Benefits of ELEK Cable HV Software
- Accuracy and Reliability: With matching results obtained during validation, users can trust that ELEK Cable HV delivers precise and reliable current ratings. This accuracy ensures the safety of personnel and equipment while maintaining the reliability of the electricity network.
- Time and Cost Efficiency: By automating the complex calculations required for cable current ratings, ELEK Cable HV streamlines the design process, saving valuable time and effort for electrical engineers. It enables efficient resource utilization, eliminates the need for manual calculations, and minimizes the risk of errors or miscalculations.
- Compliance with Industry Standards: Our software is developed in strict adherence to IEC Standard 60287, ensuring compliance with internationally recognized guidelines for high-voltage cable current rating calculations. This compliance guarantees compatibility with industry practices, regulatory requirements, and project specifications.
- Flexibility and Customisation: ELEK Cable HV offers flexibility and customisation options to accommodate various cable configurations, operating conditions, and project-specific requirements. It allows users to input specific cable and installation details, facilitating accurate calculations tailored to the specific design needs. The finite element technique further extends the capabilities.
- Comprehensive Reporting and Documentation: The software provides comprehensive reporting capabilities, allowing users to generate detailed reports of the calculated results, assumptions made, and input parameters used.
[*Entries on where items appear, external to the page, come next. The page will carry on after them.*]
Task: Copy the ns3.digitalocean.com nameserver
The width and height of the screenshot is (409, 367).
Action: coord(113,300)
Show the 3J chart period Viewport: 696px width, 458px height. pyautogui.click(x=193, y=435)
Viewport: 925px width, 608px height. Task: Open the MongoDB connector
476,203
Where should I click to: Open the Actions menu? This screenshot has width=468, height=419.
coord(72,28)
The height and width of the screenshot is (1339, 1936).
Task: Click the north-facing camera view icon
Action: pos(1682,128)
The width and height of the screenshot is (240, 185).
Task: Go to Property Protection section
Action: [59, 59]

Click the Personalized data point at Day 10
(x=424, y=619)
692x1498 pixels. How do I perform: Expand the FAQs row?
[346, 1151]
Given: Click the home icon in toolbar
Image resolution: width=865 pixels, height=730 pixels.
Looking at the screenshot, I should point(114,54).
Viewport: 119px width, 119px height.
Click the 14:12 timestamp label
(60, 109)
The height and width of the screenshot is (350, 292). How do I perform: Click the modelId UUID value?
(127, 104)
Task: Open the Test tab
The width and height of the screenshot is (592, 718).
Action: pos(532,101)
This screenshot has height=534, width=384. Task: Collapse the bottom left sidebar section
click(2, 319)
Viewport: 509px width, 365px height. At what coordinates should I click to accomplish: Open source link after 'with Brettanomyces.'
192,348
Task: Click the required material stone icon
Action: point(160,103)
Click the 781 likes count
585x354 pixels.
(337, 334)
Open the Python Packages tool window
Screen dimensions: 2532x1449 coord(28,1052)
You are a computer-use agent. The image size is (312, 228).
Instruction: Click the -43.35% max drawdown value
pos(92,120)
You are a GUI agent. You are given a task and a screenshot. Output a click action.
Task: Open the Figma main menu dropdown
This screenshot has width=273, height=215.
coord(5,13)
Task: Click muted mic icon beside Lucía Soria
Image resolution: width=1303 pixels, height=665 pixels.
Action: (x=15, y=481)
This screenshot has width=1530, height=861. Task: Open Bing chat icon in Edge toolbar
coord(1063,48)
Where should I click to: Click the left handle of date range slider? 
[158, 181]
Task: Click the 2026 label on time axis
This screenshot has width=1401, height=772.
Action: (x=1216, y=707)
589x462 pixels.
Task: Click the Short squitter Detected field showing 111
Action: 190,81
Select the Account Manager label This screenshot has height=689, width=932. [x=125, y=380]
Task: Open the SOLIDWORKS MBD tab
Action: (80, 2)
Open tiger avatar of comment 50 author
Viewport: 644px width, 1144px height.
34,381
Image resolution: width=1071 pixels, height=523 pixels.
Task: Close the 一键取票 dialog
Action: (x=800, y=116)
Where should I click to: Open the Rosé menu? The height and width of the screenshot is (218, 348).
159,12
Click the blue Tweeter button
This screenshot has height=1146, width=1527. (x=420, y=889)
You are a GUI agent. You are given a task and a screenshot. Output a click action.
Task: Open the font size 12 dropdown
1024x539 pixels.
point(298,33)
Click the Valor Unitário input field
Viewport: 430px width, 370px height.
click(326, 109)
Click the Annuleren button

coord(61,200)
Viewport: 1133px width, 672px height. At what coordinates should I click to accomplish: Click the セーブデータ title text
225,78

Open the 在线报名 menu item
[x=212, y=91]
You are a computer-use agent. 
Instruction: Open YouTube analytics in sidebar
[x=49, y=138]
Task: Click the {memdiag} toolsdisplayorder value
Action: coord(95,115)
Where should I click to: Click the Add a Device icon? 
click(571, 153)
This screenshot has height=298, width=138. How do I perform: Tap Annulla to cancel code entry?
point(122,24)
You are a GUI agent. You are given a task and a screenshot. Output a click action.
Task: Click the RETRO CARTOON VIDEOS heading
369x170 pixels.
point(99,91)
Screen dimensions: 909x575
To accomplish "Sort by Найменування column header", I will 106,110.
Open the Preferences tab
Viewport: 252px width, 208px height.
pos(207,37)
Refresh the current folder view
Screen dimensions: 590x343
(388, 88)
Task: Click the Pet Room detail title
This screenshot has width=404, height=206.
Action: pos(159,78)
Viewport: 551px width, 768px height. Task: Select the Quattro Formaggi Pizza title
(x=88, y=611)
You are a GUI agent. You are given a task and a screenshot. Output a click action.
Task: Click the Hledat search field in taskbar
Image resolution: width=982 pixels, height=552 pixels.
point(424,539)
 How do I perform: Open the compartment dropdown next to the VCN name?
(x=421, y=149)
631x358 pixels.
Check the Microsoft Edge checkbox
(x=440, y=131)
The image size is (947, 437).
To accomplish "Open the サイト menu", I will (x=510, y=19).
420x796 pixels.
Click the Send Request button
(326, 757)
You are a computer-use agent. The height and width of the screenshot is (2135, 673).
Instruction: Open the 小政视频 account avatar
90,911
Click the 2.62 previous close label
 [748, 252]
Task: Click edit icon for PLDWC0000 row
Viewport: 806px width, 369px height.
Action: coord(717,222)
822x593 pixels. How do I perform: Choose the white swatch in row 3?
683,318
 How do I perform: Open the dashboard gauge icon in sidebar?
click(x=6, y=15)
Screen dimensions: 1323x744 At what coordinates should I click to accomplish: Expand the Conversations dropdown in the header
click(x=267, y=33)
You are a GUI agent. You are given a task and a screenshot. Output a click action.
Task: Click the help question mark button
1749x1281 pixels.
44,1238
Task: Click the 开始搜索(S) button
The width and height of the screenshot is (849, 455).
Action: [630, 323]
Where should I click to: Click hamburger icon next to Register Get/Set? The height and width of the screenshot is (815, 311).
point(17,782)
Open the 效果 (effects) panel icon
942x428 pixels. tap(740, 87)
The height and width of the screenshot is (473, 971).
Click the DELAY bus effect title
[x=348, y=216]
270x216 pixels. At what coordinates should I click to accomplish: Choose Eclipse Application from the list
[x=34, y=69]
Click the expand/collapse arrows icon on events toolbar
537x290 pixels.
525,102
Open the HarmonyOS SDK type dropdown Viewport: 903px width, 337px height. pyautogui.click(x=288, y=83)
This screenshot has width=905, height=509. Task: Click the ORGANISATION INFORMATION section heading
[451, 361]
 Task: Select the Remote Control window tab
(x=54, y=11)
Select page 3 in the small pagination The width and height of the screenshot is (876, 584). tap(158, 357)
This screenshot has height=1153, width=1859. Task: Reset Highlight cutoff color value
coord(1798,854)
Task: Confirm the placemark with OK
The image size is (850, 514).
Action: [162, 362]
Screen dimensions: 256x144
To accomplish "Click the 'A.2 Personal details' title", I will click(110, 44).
This documentation ensures transparency, traceability, and engineering standards and practices compliance.
- Continuous Updates and Support: We are dedicated to continuously improving and upgrading ELEK Cable HV to incorporate the latest advancements in high-voltage cable current rating calculations. We provide ongoing support, ensuring that our users have access to the latest software versions, updates, and technical assistance.
Conclusion - ELEK Cable HV successfully validated
The successful verification of ELEK Cable HV against the CIGRE Technical Brochure 880 is a significant milestone for our software, highlighting its accuracy and reliability in calculating high voltage cable current ratings. The accuracy of the results for three-core armoured cables has been further enhanced with CIGRE Technical Brochure 908.
Achieving exact matching results with the industry-standard Technical Brochure demonstrates the meticulous attention to detail and commitment to excellence in our software development. With the validation process completed, ELEK Cable HV provides electrical engineers and professionals with a trusted and efficient tool for accurate high voltage cable current rating calculations, ensuring power systems’ safe and optimal performance.